Israel's goals appear increasingly elusive, as Hamas reemerges in parts of northern Gaza, which was the first target of the offensive and which has seen widespread destruction. Israel has rescued only one hostage, while Hamas says several have been killed in airstrikes or failed rescue missions.
Netanyahu said preparations were underway to expand the offensive into Rafah, where thousands of people fleeing other areas are being housed in illegal tent camps and UN-run shelters.
The Palestinian death toll in the four-month war has already reached 27,840, according to the health ministry in the Hamas-run territory.
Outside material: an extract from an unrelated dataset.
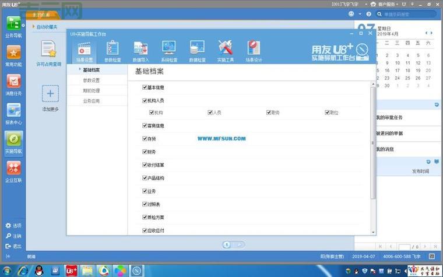Open 报表中心 from the sidebar

tap(13, 113)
The ministry does not distinguish between civilians and combatants in its figures but says most of the dead were women and children.
International aid organizations have warned that any major operation in Rafah would worsen the already humanitarian catastrophe.
“If they are not killed in the fighting, Palestinian children, women and men will be at risk of dying from starvation or disease.” said Bob Kitchen of the International Rescue Committee. “There will no longer be a single 'safe' zone for Palestinians.”
Outside the hospital, where the bodies were brought after an overnight strike, relatives were crying as they bid farewell to their loved ones. Warda Abu Warda said she felt helpless.
“Where do we go after Rafa? “Should we go to the sea?” He asked.
The United States, Qatar and Egypt are trying to broker another ceasefire agreement to secure the release of the remaining hostages. But Hamas has demanded an end to the war, Israel's full withdrawal from Gaza and the release of hundreds of Palestinian prisoners, including high-profile militants.
Netanyahu on Tuesday rejected those demands as “illusory” and said Israel would never agree to any deal that would leave Hamas in partial or full control of the territory it has ruled since 2007.
But visiting Secretary of State Antony Blinken said a deal was still possible and talks would continue, the latest sign of a growing divide between the two close allies over a path forward. A Hamas delegation arrived in Cairo on Thursday for more talks.
Netanyahu is under increasing pressure from the hostages' families and the broader public to return them home, even if that requires a deal with Hamas. At least one senior Israeli official has acknowledged that rescuing detainees and destroying Hamas may be incompatible.
Hamas still holds more than 130 hostages, but about 30 of them are believed dead, most of whom died on 7 October. The group is widely believed to be holding detainees in underground tunnels and using them as human shields. Its top leaders.